Problem
Among the entries below, find every line that contains the string "agent", then copy it.

Input data
════════
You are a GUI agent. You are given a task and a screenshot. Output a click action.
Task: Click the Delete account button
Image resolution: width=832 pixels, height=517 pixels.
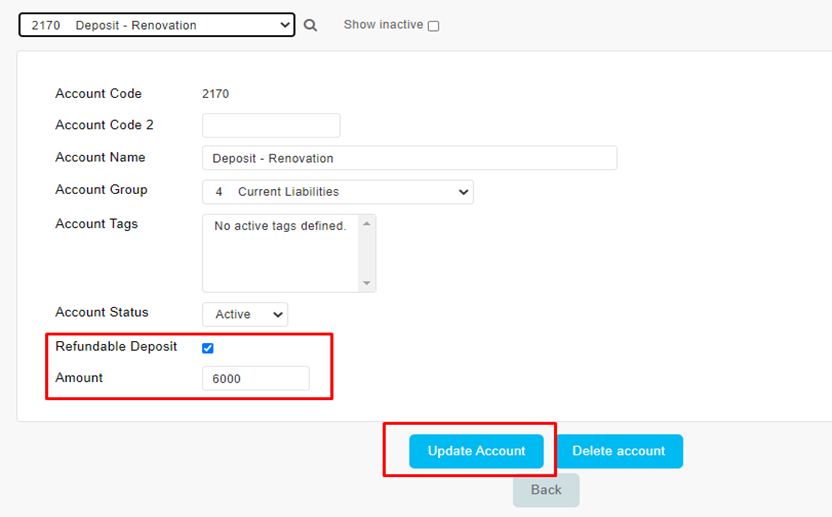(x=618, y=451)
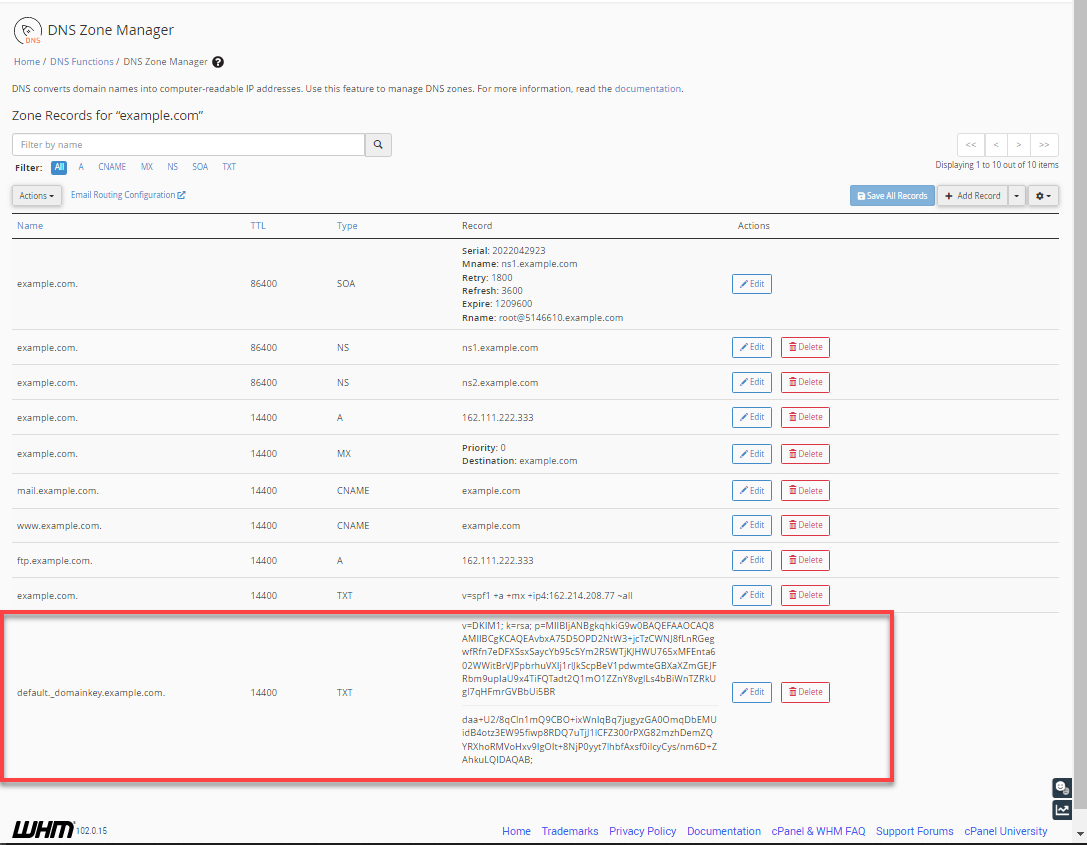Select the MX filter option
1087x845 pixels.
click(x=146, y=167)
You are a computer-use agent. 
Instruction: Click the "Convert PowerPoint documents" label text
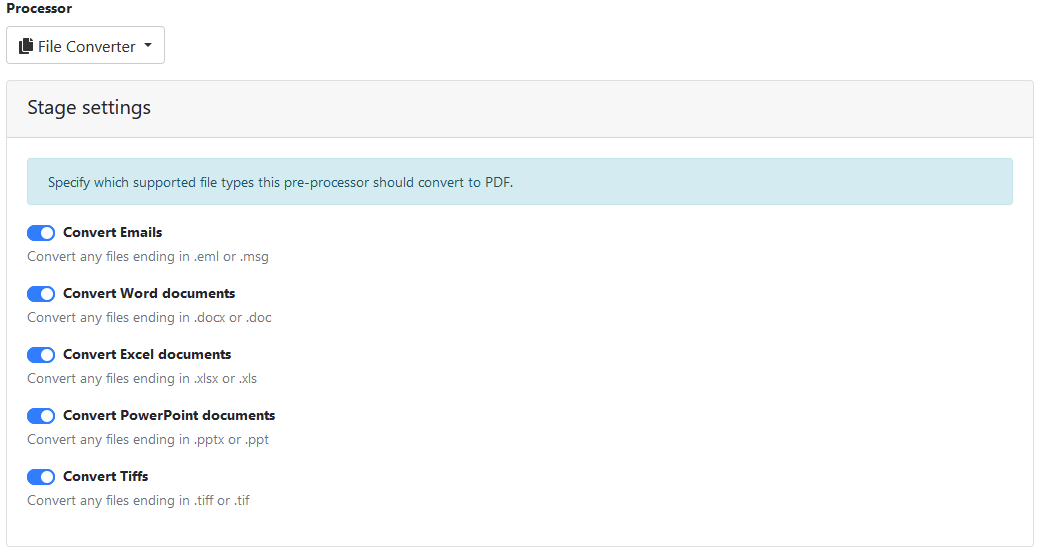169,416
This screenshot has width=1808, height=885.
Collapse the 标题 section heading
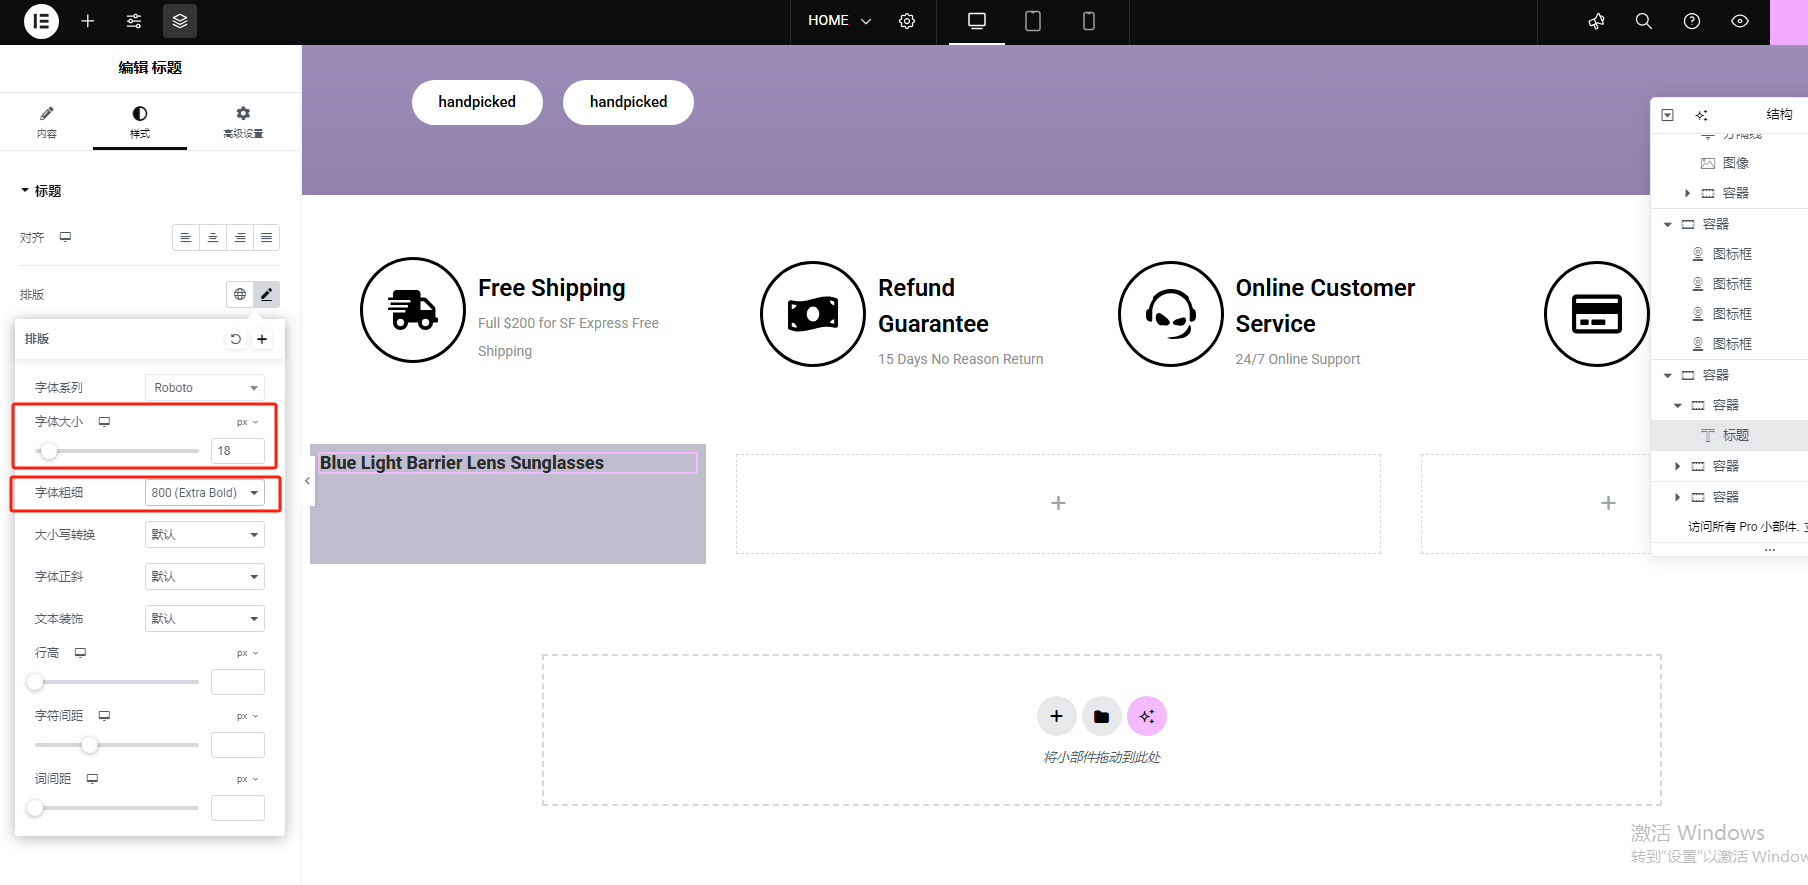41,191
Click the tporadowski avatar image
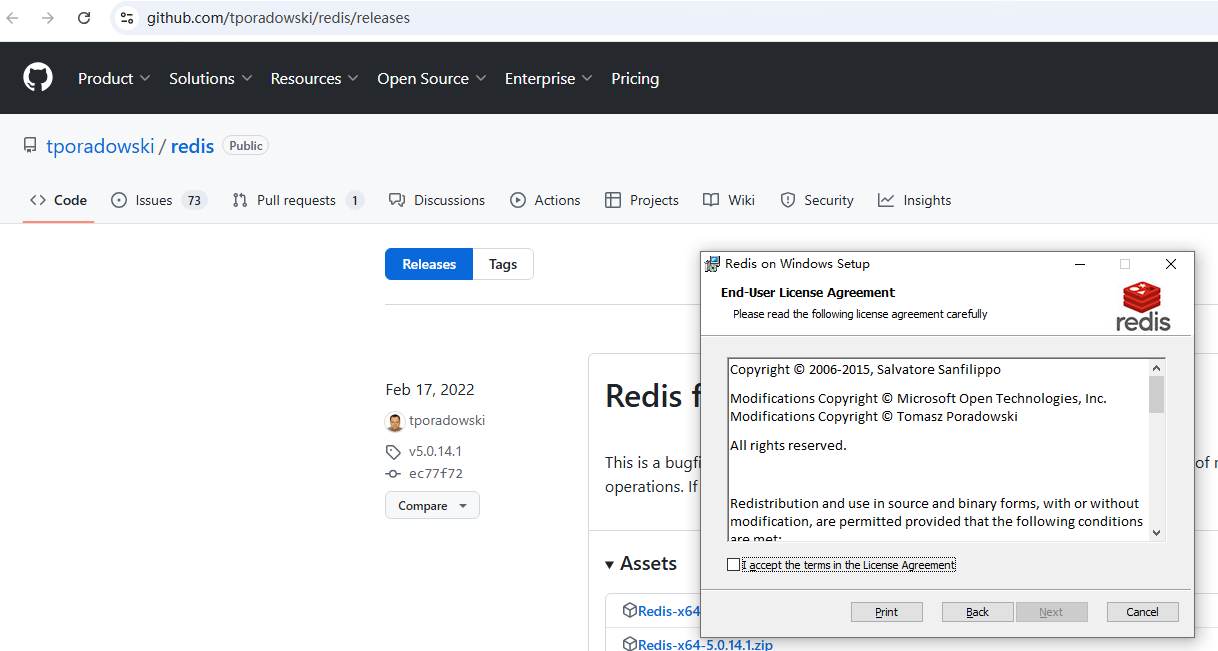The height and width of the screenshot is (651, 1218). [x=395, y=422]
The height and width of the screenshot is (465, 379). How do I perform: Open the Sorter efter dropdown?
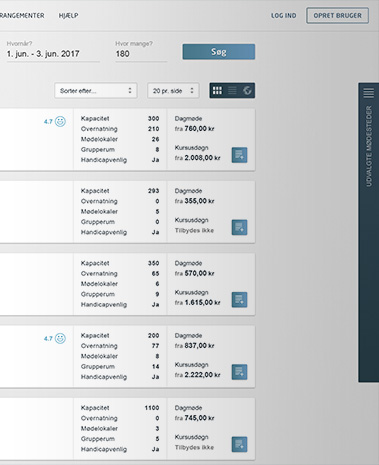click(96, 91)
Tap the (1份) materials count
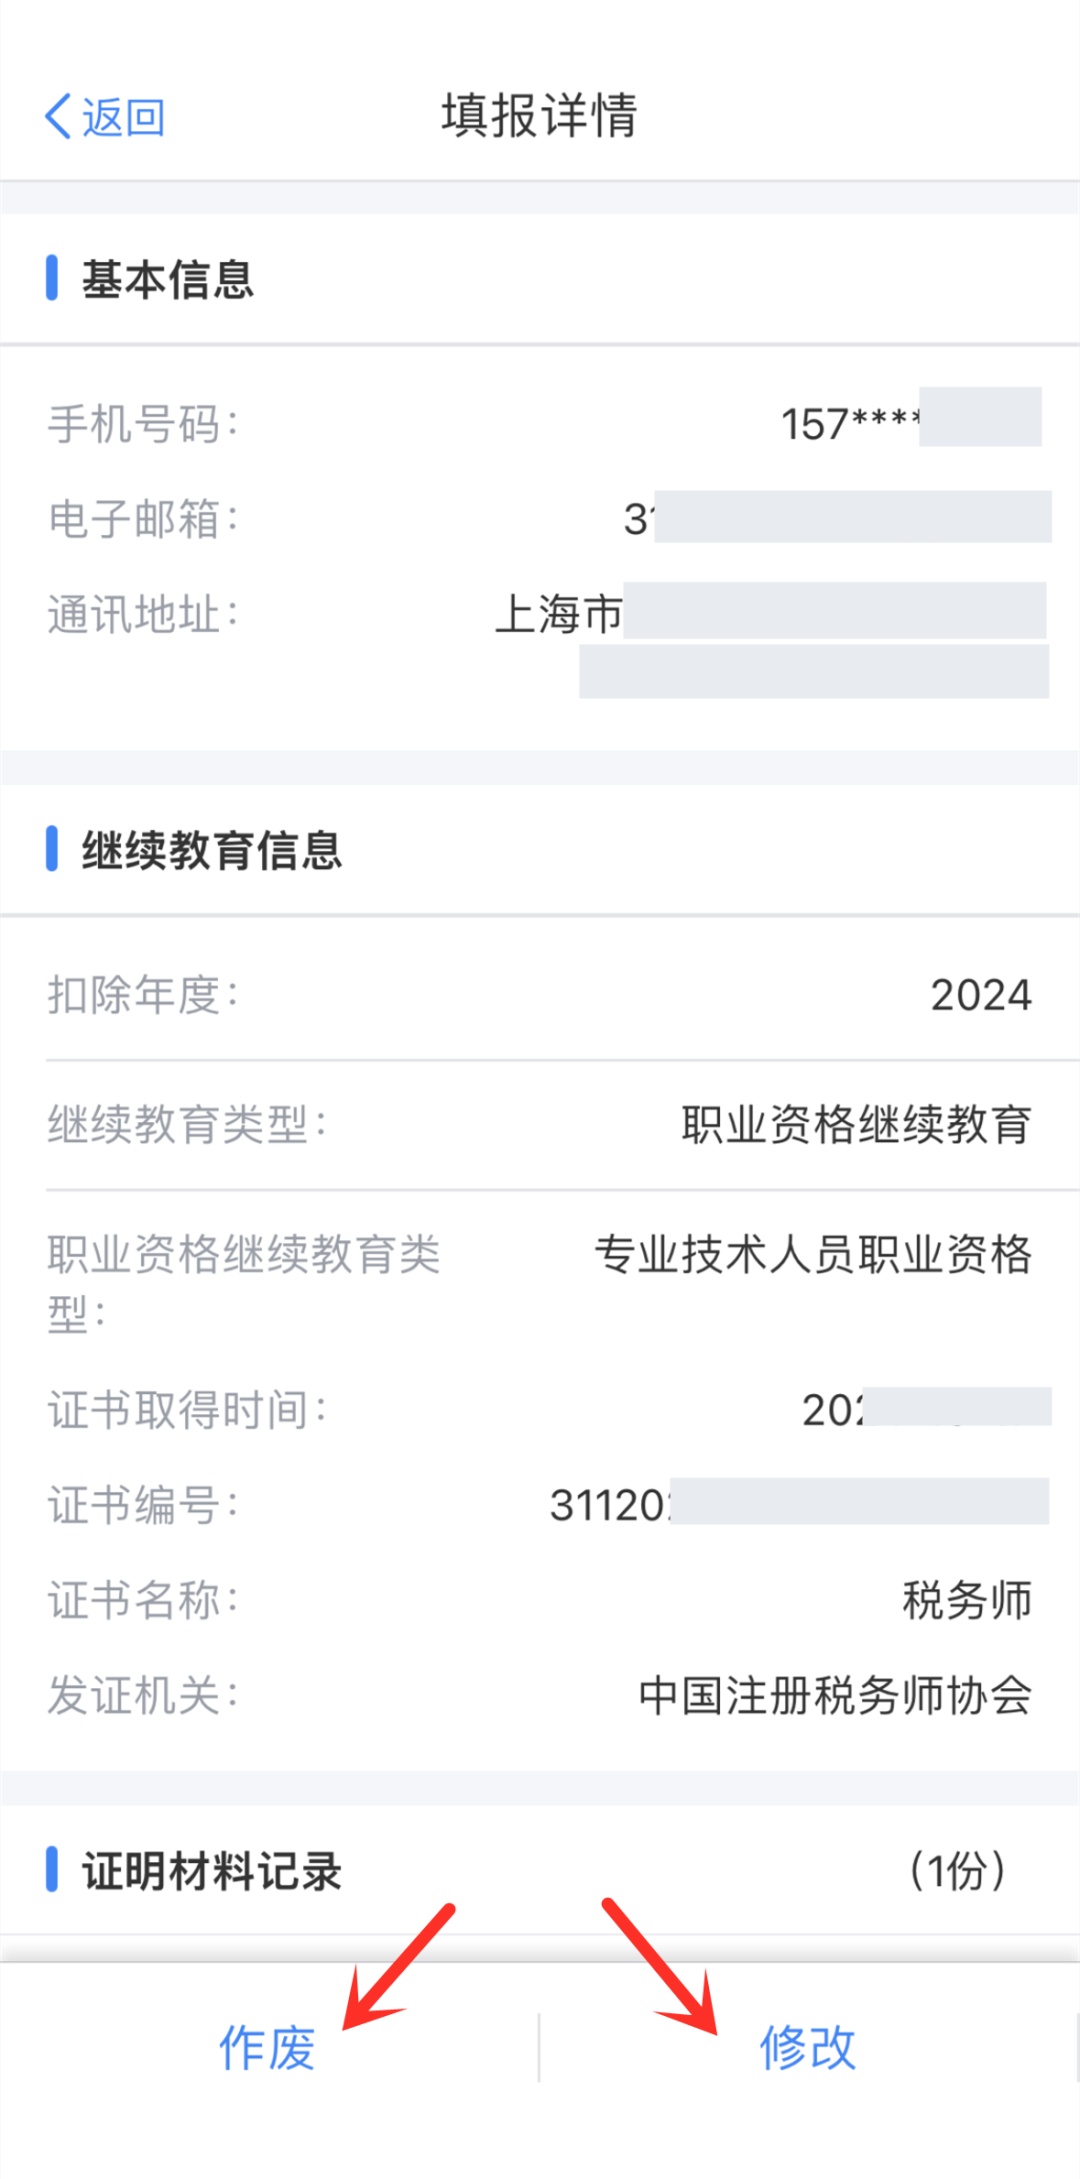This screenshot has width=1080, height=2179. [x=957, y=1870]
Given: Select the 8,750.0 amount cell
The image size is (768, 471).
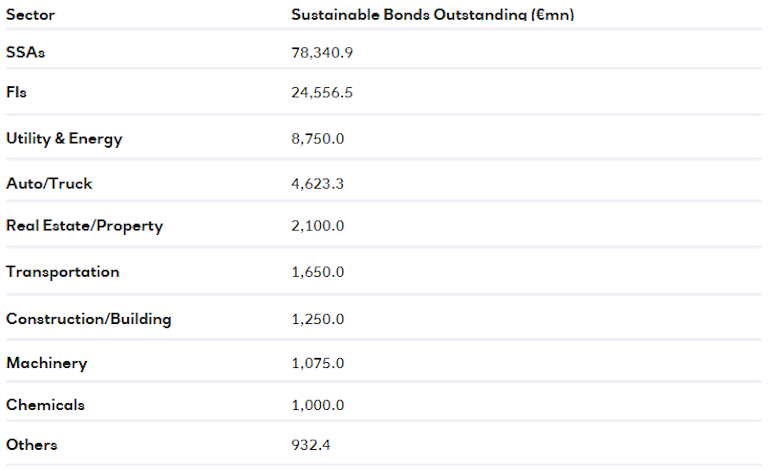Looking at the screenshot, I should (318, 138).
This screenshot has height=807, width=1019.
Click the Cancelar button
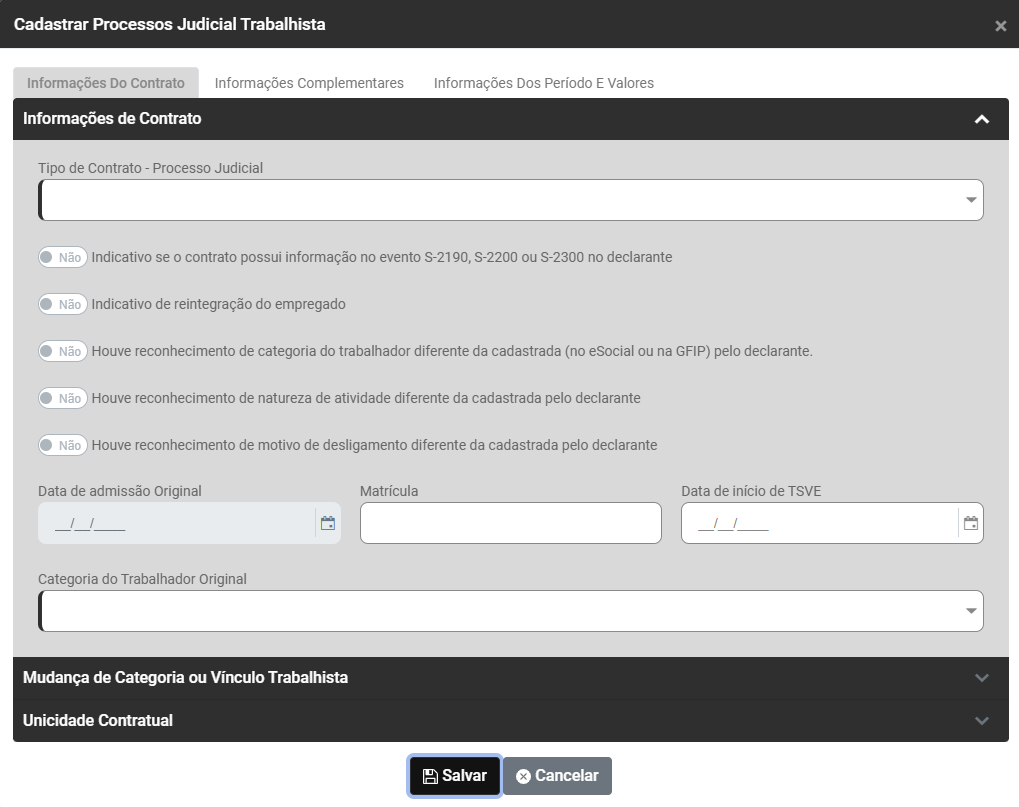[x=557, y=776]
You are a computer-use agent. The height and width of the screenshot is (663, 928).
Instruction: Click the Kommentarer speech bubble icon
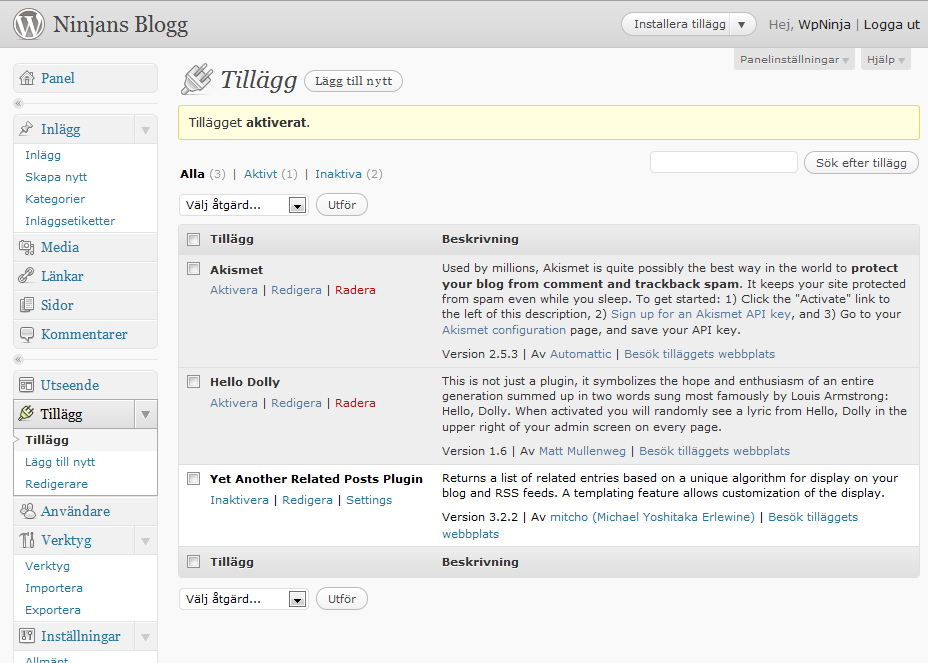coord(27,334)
════════
Exercise solution
You are a GUI agent. You are given a task and a screenshot. Output a click action.
You are a computer-use agent. 
You are a computer-use agent. The height and width of the screenshot is (663, 928).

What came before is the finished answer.